There are a number of stages.
We obtain a big list of image filenames from somewhere: maybe the contents of a folder, or from Shotwell, or whatever. Create SQLite entries for each.
For each image, get the following:
- filename (we already have this)
- md5 hash (convenient unique key)
- face_encodings (128-dimensional numpy arrays, produced by
np.array(PIL.Image.open(filename))
), which is what face_recognition.load_image_file
does - thumbnail (nautilus etc may have already created one; if it hasn't, create one now)
- face_locations (top, left, bottom, right as pixels, and as percentages of image size, so they can be applied when an image is resized for display)
and store these in SQLite. Note that an image may have more than one face, and so images and faces must be stored separately and linked.

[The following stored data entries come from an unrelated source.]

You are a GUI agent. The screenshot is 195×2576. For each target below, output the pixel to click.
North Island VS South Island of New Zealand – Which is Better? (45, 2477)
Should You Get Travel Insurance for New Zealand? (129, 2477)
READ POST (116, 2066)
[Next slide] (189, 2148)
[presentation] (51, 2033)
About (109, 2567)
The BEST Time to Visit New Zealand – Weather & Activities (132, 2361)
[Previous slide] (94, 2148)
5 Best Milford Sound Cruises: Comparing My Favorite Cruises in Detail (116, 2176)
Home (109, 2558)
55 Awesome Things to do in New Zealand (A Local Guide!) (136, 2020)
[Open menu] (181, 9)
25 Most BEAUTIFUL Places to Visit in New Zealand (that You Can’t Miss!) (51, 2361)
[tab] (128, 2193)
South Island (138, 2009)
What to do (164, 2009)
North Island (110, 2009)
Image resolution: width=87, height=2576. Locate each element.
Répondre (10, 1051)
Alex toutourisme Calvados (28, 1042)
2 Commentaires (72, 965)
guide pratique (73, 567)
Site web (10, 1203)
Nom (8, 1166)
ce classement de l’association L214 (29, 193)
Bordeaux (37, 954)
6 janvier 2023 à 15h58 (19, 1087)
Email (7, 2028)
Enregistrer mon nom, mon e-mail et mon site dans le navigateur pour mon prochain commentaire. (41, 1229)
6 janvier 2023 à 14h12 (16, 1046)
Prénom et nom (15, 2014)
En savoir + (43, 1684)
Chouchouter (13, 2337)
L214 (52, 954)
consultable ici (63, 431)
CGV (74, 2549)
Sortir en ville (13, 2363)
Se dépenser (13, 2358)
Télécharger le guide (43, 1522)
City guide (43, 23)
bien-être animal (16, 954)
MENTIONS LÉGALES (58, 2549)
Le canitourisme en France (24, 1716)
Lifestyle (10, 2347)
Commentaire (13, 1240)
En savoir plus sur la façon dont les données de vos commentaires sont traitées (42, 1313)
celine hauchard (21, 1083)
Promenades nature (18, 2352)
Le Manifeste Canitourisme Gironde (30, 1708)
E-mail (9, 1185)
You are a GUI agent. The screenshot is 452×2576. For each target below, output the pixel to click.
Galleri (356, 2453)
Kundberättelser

For each pair of faces, calculate their face distance: this is done as np.linalg.norm(fe2-fe1)
and store in SQLite.
Each face_encoding
is a 128-dimensional vector; that is, each face is categorised in each of 128 different characteristics. Then, how "similar" two faces are is defined by the magnitude of the vector between endpoints of the two face vectors: how far apart those two endpoints are. We get this by subtracting one vector from the other (thus giving us the vector that joins the two) and then calculating its length (using Pythagoras, which works in multiple dimensions). fe2-fe1
is just subtracting the two vectors, and then np.linalg.norm
does the Pythagoras calculation (square root of the sum of the squares of the quantities, so np.linalg.norm(np.array([3,4])) == 5
).
Find all pairs with face distance less than a threshold (the face_recognition
library recommends 0.6 although we use 0.5). Then, go through each of these pairs and add them to groups, so that all "close" images end up together. Pseudocode:
for f1, f2 in facepairs:
if f1 in a group and f2 in a group:
if those are the same group:
continue # nothing to do
if those are different groups:
combine the two groups into one
else if f1 in a group and f2 not:
add f2 to f1's group
else if f2 in a group and f1 not:
add f1 to f2's group
else:
create a new group and put f1 and f2 in it
At this point, user activity is needed to name the groups appropriately.
Note that this method will not group any image which doesn't match any other. So there are no groups of size 1, and any face which matches no other face (either correctly or incorrectly) will not be in any group at all and therefore won't be tagged.